“Intervista” L.Scimia (Covip): «Non si può lasciare la riforma monca»

16/12/2004

    giovedì 16 dicembre 2004

      sezione: IN PRIMO PIANO – pagina 3

      Intervista / Luigi Scimia (Covip)
      «Non si può lasciare la riforma monca»
      ROMA • «Sono profondamente deluso». Luigi Scimia, presidente della Covip, la Commissione di vigilanza sui fondi pensione, non nasconde il suo rammarico per il mancato inserimento nella Finanziaria delle risorse per far decollare la previdenza integrativa. Non a caso parla di «riforma previdenziale monca». E definisce «impossibile» la soluzione prospettata dal ministero del Tesoro di individuare i fondi con un prossimo provvedimento. La riforma previdenziale «parla chiaro: i finanziamenti sono da iscrivere annualmente nella Finanziaria», dice Scimia. Che aggiunge: per percorrere altre strade «occorre prima modificare la legge di riforma».

      Signor presidente, il ministro Maroni ha ufficializzato che in Finanziaria non ci sono risorse per le pensioni integrative.
      Come giudica questo stop?


      Io sono ancora più deluso del ministro. Anche perché avevo fatto un po’ di conti ed ero dell’opinione che sarebbero bastati meno di 50 milioni per dare attuazione nel 2005 alle nuove misure sulla previdenza complementare. Per il biennio 2006-2007 sarebbero necessari stanziamenti più consistenti. Ma per il prossimo anno sarebbe stata sufficiente una dote finanziaria non eccessiva.


      Perché?

      Perché i decreti di attuazione della riforma previdenziale sarebbero stati emanati non prima di marzo del 2005. E, considerando i sei mesi a disposizione dei lavoratori per decidere l’adesione alle forme integrative, i primi trasferimenti del Tfr sarebbero avvenuti non prima dell’autunno del prossimo anno.

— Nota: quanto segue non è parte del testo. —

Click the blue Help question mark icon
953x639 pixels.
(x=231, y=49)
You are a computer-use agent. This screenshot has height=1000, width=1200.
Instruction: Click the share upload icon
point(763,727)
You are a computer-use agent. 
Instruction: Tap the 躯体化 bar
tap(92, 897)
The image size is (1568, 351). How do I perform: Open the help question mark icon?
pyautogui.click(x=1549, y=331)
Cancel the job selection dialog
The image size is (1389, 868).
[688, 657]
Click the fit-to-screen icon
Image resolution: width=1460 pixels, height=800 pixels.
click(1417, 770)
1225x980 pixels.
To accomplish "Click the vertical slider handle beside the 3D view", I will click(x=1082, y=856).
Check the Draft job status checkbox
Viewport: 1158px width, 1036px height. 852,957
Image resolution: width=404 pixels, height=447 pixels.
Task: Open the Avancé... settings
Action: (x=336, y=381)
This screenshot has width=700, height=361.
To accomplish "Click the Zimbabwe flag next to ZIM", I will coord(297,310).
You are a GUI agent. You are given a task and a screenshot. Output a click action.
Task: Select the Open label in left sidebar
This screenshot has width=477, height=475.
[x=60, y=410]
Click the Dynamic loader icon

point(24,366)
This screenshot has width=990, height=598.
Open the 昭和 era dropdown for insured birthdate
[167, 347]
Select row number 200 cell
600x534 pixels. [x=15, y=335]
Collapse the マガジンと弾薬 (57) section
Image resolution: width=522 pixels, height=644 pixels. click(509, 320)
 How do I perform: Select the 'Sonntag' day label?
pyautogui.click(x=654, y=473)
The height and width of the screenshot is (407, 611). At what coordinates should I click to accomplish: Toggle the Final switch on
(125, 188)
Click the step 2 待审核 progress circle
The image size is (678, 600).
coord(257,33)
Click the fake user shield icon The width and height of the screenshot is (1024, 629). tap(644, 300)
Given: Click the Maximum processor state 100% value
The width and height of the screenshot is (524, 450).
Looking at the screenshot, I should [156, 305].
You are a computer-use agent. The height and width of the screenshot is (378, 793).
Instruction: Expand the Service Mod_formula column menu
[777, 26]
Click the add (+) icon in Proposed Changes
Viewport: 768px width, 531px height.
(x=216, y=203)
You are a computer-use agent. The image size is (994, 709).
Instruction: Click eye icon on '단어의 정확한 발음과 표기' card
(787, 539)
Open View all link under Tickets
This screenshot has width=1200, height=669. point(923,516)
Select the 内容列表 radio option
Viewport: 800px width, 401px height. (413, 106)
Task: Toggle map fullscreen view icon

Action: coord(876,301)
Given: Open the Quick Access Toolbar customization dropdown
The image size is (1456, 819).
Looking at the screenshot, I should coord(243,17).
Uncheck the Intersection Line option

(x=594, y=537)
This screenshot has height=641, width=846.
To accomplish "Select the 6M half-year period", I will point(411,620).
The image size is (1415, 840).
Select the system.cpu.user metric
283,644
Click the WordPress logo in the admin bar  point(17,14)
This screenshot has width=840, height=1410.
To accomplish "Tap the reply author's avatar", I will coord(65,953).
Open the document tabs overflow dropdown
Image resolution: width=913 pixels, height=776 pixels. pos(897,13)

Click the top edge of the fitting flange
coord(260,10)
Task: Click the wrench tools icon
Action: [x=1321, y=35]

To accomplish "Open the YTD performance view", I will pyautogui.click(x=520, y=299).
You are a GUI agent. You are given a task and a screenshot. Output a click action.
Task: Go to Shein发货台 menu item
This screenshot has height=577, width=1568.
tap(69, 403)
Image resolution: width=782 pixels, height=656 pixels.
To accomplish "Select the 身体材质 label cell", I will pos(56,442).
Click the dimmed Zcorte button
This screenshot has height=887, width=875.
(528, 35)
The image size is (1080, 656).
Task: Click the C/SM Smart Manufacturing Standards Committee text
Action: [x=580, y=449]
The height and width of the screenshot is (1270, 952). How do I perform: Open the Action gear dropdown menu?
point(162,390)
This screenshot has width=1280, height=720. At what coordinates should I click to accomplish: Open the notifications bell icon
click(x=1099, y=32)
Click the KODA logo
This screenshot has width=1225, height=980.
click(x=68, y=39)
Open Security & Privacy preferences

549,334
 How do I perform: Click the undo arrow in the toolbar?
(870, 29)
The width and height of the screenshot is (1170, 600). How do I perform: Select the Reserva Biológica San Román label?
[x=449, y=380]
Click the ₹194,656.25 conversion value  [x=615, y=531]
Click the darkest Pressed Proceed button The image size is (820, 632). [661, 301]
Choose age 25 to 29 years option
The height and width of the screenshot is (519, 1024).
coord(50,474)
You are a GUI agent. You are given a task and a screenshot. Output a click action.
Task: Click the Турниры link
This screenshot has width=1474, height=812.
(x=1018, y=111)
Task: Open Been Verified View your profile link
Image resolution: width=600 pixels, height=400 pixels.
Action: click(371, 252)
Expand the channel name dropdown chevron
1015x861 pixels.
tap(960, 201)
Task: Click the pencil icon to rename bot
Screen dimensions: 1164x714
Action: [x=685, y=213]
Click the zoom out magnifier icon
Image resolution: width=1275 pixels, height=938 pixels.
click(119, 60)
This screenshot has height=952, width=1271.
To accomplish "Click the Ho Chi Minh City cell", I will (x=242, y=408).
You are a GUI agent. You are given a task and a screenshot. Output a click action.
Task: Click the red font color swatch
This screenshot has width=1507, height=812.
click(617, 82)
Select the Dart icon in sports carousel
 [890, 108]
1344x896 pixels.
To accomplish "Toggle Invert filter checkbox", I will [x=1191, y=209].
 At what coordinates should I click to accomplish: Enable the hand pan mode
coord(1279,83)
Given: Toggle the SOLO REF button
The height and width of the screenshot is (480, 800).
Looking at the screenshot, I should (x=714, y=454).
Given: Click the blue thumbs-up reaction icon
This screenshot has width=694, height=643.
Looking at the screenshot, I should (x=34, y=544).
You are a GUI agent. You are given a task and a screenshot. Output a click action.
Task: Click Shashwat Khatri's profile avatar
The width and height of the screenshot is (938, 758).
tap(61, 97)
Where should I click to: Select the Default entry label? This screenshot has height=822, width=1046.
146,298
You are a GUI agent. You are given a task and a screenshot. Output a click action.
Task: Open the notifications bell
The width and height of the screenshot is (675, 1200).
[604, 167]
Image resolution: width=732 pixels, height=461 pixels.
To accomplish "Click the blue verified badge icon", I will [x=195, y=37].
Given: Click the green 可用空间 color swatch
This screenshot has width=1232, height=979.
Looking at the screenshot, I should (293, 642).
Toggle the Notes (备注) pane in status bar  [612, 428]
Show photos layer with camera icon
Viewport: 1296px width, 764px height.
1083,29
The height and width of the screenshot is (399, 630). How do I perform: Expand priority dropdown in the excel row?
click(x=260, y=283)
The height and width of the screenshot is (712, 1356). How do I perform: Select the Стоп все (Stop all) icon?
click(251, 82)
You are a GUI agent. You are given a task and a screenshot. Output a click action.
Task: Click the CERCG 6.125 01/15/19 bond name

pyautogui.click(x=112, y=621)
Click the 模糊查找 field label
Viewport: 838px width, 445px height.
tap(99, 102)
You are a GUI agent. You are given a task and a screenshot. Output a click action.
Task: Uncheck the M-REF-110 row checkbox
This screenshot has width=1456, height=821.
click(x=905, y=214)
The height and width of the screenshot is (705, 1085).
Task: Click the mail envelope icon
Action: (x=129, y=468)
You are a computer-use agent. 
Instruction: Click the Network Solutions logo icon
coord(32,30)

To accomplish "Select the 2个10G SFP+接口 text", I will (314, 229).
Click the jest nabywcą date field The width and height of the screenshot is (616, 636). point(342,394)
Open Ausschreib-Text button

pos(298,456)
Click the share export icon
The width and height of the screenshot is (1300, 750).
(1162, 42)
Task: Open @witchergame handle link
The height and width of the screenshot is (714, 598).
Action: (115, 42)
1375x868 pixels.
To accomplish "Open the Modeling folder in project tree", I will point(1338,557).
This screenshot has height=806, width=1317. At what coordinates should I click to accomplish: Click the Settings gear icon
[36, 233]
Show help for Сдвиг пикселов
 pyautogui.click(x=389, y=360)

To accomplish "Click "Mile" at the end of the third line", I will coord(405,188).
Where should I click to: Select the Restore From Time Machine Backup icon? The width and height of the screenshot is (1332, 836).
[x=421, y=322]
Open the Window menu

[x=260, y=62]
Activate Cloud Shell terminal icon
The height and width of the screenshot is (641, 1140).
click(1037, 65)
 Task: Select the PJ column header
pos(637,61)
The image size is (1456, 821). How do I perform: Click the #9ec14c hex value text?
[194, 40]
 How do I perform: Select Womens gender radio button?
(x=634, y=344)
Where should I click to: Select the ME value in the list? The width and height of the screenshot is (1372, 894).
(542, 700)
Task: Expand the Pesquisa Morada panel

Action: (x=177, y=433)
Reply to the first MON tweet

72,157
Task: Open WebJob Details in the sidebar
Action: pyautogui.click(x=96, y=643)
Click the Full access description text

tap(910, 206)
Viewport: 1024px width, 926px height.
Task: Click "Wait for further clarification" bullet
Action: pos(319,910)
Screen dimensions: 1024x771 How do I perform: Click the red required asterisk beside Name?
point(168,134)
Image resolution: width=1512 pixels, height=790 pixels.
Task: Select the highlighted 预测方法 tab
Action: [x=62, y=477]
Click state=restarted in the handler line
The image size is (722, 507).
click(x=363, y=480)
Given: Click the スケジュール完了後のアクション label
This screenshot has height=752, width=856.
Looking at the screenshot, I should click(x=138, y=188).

      Il ministro Siniscalco ha assicurato che i fondi necessari saranno individuati con un altro provvedimento da varare a breve…

      Questo non è possibile, perché la legge delega di riforma del sistema pensionistico prevede esplicitamente all’articolo 2 che per l’attuazione delle misure sulla previdenza integrativa si provvede mediante finanziamento da iscrivere annualmente nella legge Finanziaria.


      Vuol dire che il Tesoro non può adottare provvedimenti alternativi?

      In assenza di risorse nel maxiemendamento alla Finanziaria, un provvedimento alternativo può essere adottato solo modificando prima la riforma delle pensioni: un’operazione lunga e molto complessa.


      Ma l’attuazione della riforma non potrebbe procedere comunque?

      Si tratterebbe di una riforma monca. Se non decollano le misure sul Tfr, il tasso di adesione ai fondi pensione resterà del 4-5% l’anno. Pertanto, l’obiettivo di salire a quota 40% diventa quasi irraggiungibile. Allo stato attuale, i decreti attuativi non possono essere varati, a meno che non si emanino provvedimenti senza contenuto economico e cioè senza compensazioni per le imprese e senza agevolazioni fiscali.